• **Records provided**
--- --- ---

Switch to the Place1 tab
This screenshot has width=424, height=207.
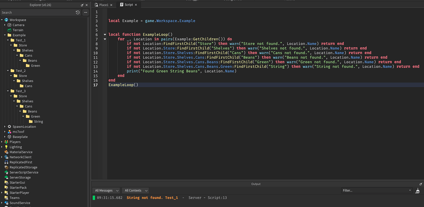coord(103,5)
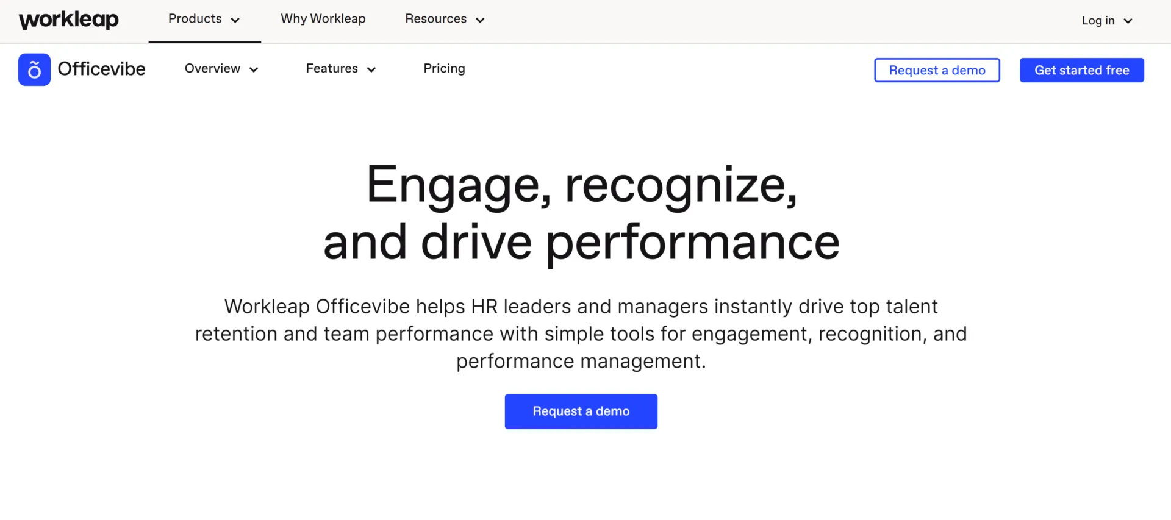Click solid blue Request a demo button
This screenshot has height=520, width=1171.
pos(581,411)
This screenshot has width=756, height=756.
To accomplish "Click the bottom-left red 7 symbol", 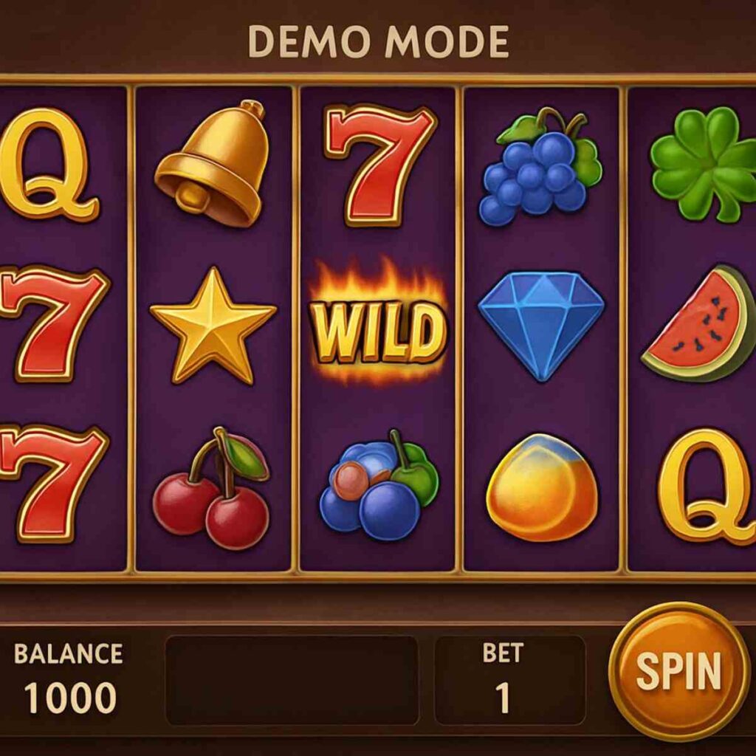I will point(53,484).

--- --- ---

• **Exercise instructions**
Take the lines of the material above from the first through the one containing "This screenshot has width=756, height=756.", both included, and print them exactly without the pictures.

• **Result of the exercise**
Switch to the Place1 tab
This screenshot has width=424, height=207.
coord(103,5)
Click solid blue Request a demo button
This screenshot has height=520, width=1171.
pos(581,411)
This screenshot has width=756, height=756.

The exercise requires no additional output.